What you need to do: When you reach the line with "Viewport: 640px width, 403px height.", transcribe it and each line after it through the last one below, exactly. Pictures stay out.

Source records:
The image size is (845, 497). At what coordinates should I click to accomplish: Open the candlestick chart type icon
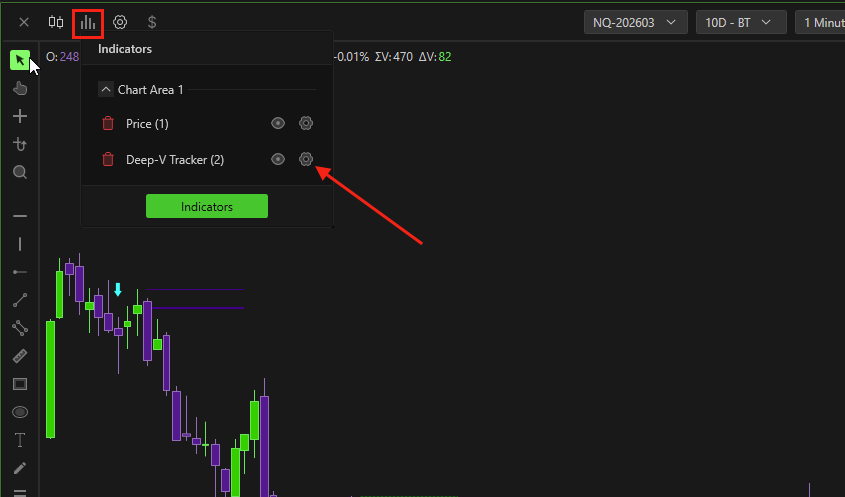pyautogui.click(x=56, y=22)
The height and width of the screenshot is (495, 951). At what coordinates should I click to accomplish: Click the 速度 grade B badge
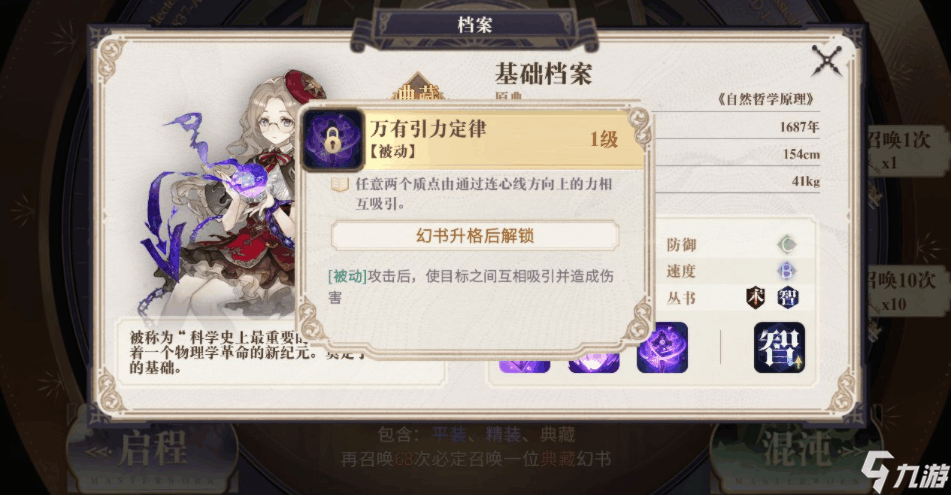(x=787, y=271)
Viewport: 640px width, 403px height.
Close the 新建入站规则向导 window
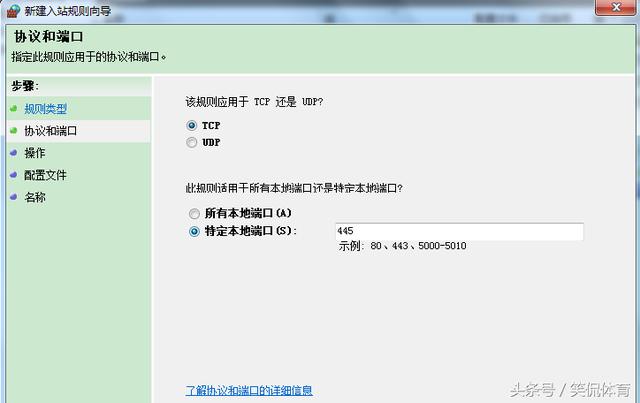(x=616, y=7)
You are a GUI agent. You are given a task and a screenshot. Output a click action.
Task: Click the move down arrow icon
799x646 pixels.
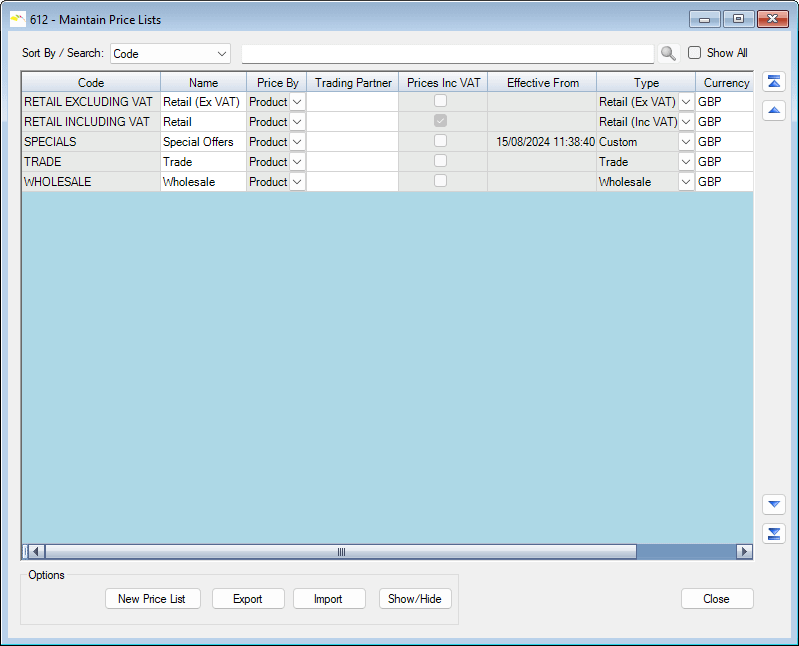774,505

Reply:
Viewport: 640px width, 403px height.
Close the 新建入站规则向导 window
(x=616, y=7)
You are a GUI agent. You are given a task and a screenshot. Output a click action.
Task: Click the move down arrow icon
799x646 pixels.
774,505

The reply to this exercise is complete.